OTOH, since it looks like you're using a modern version of JavaScript, you could possibly use a loop in an async function:

function photoCheck(url) {
    return new Promise((resolve, reject) => {
        let img = document.createElement('img');
        img.onload = () => resolve(img);
        img.onerror = reject;
        img.src = url;
    })
}

async function getPhotos() {
    try {
        for (let photoNum = 1; ; photoNum += 1) {
            const photo = 'example.com/' + photoNum + '.jpg';

            body.appendChild(await photoCheck(photo));
        }
    } catch(e) { }
}

getPhotos().then(() => console.log('all done'));

Also why do I get an illegal break statement when I use break; in the Promise failure callback?

Because a break; statement has to be one of the statements in the loop. You're trying to put break; in a separate function , where it wouldn't be part of any loop.

Try this:

function photoCheck(url) {
    return new Promise((resolve, reject) => {
        let img = document.createElement('img')
        img.onload = resolve
        img.onerror = reject
        img.src = url
    })
}

function loadPhotos(current) {
    var photo = 'example.com/' + current + '.jpg';
    photoCheck(photo).then(() => {
        var img = document.createElement('img');
        img.src = photo;
        body.appendChild(img);
        loadPhotos(current + 1);
    }, () => {}) 
}

loadPhotos(1);

The problem with your code is that the promises' resolve callbacks never have a chance to execute, because your while loop is still running and there can't be two things running at the same time in JavaScript (unless if you use workers).

This is a very important concept when dealing with async code.

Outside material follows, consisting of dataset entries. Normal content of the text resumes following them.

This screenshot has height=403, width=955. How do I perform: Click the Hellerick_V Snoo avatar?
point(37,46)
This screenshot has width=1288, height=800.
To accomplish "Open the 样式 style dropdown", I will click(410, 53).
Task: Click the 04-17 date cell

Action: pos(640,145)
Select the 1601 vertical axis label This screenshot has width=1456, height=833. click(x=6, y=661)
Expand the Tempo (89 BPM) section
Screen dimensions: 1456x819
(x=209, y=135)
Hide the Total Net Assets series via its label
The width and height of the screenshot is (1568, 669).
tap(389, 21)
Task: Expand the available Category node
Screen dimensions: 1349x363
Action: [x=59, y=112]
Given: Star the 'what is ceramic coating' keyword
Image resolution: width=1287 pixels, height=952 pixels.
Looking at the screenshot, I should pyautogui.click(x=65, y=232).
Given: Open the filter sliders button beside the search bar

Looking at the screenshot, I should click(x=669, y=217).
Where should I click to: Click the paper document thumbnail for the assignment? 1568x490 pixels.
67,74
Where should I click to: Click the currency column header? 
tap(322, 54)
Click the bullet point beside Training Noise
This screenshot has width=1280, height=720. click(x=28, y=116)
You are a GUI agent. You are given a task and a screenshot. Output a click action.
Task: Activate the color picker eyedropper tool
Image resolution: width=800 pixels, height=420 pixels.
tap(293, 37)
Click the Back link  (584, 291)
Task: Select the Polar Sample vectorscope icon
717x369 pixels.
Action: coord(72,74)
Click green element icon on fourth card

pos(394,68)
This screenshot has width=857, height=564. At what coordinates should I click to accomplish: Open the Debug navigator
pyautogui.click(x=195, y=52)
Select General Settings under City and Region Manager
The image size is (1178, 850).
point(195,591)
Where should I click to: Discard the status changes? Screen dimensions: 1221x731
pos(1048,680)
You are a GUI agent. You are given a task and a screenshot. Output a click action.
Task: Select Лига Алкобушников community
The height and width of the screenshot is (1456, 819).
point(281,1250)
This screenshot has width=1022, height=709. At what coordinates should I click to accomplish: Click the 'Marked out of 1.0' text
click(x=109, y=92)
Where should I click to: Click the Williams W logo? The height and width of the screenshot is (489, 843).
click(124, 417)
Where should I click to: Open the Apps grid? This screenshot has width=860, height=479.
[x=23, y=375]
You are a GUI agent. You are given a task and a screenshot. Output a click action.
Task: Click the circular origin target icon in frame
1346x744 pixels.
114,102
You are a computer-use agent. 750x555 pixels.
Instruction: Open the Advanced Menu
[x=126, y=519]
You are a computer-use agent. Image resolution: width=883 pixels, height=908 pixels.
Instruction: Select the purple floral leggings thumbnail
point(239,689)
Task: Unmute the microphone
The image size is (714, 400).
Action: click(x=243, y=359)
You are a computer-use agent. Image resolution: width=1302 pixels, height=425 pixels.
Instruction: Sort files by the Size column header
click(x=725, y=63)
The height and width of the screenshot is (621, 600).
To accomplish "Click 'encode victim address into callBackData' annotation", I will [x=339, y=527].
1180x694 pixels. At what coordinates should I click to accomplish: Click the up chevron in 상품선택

Another option is to use async/await:

function photoCheck(url) {
    return new Promise((resolve, reject) => {
        let img = document.createElement('img');
        img.onload = () => resolve(img);
        img.onerror = reject;
        img.src = url;
    })
}

(async function () {
    var photoCount = 0;
    while (true) {
        photoCount++;
        var photo = 'example.com/' + photoCount + '.jpg';

        try {
            var img = await photoCheck(photo);
            document.body.appendChild(img);
        } catch(e) {
            break;
        }
    }   
})();

But I recommend you to try to understand more deeply how async calls work before using async/await.